I first read Ann Cleeve’s first two books in her DI Jimmy Perez series while on holiday in Uig, Isle of Skye. I enjoyed them enough to track down the series and read them, too. In many ways, they are a fairly typical police procedural series, with a bit too much murder to be entirely realistic, but engaging characters and a fantastic setting.
Skye and Shetland are not the same. I’ve yet to visit Shetland, but from what I’ve seen in pictures suggests that it has similar greys and greens, the occasional piercing blue, as its colour palette as Skye and other parts of northern Scotland.
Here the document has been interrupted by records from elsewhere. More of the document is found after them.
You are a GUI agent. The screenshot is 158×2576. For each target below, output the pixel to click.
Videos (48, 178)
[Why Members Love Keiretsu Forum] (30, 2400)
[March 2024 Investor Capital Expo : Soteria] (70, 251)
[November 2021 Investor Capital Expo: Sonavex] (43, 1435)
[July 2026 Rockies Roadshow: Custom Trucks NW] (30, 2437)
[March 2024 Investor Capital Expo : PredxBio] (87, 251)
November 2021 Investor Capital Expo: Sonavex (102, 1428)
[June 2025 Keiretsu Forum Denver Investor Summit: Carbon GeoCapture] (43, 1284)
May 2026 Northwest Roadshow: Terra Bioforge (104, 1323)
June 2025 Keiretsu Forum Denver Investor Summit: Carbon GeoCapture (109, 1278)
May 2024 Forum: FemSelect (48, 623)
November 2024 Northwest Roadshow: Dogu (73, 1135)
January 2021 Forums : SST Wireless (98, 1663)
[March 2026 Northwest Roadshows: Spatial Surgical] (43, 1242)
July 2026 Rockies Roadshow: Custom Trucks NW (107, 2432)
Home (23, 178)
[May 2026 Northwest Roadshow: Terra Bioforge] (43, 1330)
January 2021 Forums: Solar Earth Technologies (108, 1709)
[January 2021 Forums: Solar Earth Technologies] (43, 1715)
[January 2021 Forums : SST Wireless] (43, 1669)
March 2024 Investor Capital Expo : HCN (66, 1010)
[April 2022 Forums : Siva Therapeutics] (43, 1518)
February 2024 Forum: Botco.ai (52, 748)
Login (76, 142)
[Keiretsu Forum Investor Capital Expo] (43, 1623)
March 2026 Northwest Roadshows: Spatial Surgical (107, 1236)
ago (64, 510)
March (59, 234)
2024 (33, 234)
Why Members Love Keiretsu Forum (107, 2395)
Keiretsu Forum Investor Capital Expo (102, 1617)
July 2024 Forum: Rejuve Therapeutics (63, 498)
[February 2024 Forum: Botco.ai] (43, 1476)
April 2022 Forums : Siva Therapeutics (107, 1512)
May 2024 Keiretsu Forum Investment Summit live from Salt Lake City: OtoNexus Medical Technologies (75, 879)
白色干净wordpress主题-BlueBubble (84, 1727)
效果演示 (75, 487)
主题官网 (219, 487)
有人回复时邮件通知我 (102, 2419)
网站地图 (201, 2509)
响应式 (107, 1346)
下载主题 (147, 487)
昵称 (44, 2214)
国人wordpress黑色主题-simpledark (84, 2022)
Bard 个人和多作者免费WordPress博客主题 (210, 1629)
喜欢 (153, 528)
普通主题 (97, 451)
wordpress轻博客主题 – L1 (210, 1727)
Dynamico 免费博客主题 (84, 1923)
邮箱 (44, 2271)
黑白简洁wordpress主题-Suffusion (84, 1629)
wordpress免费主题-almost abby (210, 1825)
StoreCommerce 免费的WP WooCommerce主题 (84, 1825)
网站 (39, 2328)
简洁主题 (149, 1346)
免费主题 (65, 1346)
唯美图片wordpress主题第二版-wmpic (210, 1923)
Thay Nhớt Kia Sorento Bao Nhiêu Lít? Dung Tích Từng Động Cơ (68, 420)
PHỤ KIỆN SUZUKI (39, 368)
Anyway, I had been aware that a television version of the stories had been optioned, and then made, but I missed them on broadcast. I managed to pick up the first three series on DVD a few weekends ago. I watched them all in about a week. My immediate thoughts are how well the television series grabbed what I liked about the feel of Ann Cleeve’s books. The characters, their interactions. The realities of life in a small and isolated place. The tensions of generations seeking different things from life. The tensions of not having wall-to-wall communications coverage when you have a murderer or two on the loose.
The first two series are adaptations of some of the books in the series. The first ‘series’ being an adaptation of one book, the second proper series of three of the books in two-part blocks each. Each part long enough to do the characters, scene and story justice, but without having to change the material to an episodic format. That would ruin the pacing of the story-telling, and it doesn’t suit every tale to be told.
The third series, first aired in 2016, was not based on any of Ann Cleeve’s material outside of the characters. It was one story, told in six one-hour blocks, and travelled quite a lot to Glasgow and Gartcosh (the new Police Scotland HQ). While I enjoyed the first four stories, this one did grab my attention far more after a bit of a slow but unpredictable (in a good way) start. The tale is about witness protection, corruption in the legal professions, and old-fashioned Glaswegian organised crime in this modern world. Sexual assault features strongly in it, but what impressed me was the way that was handled – especially given some spot-on criticism of the way other series use sexual violence as a bit of a plot crutch, or worse. For a start none of the assaults are shown at all, not even in that camera-wanders-off-but-you-still-hear-it way. But what I though was amazingly effective was the complicated reactions to it – not just from the victims, but everyone around them.
I was also pleased to see some south Asian actors playing people who aren’t terrorists, or suspected of terrorism.
Oh, and another little thing I thought was handled in a rather lovely way – the revelation of who Alison Graham’s character loved and for whom she was planning her move from Shetland to Glasgow. No fuss. Nobody freaking out. Believable.
So, all up – a good little series that I hope is picked up for more. Nothing flashy, just good and solid scripts, stories, acting, and amazing scenery.